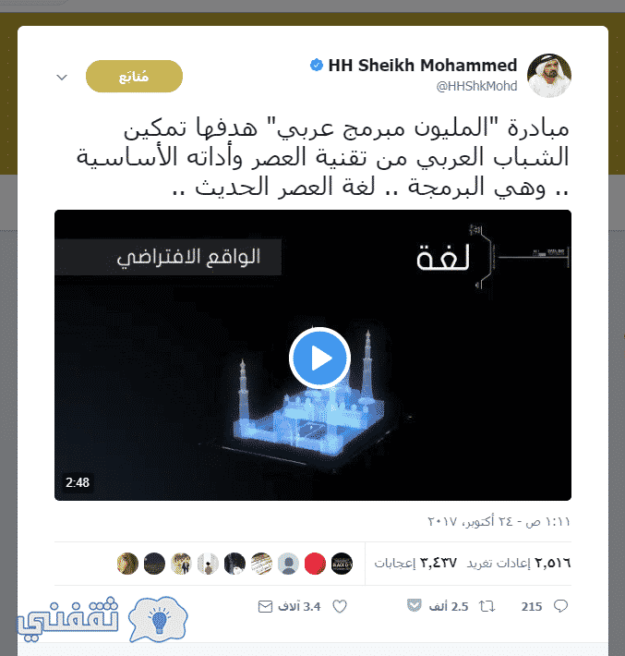Click the blue verified badge
625x656 pixels.
pyautogui.click(x=317, y=66)
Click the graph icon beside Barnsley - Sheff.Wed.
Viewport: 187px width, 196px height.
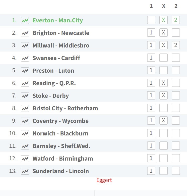click(25, 146)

☆ ☆ ☆ ☆

PROMPT
Could you put every line of the rows above into a Markdown table with the columns "No." and "Line", numbering each line and skipping blank ones? Leave the pictures out.

ANSWER
| No. | Line |
|---|---|
| 1 | Click the blue verified badge |
| 2 | 625x656 pixels. |
| 3 | pyautogui.click(x=317, y=66) |
| 4 | Click the graph icon beside Barnsley - Sheff.Wed. |
| 5 | Viewport: 187px width, 196px height. |
| 6 | click(25, 146) |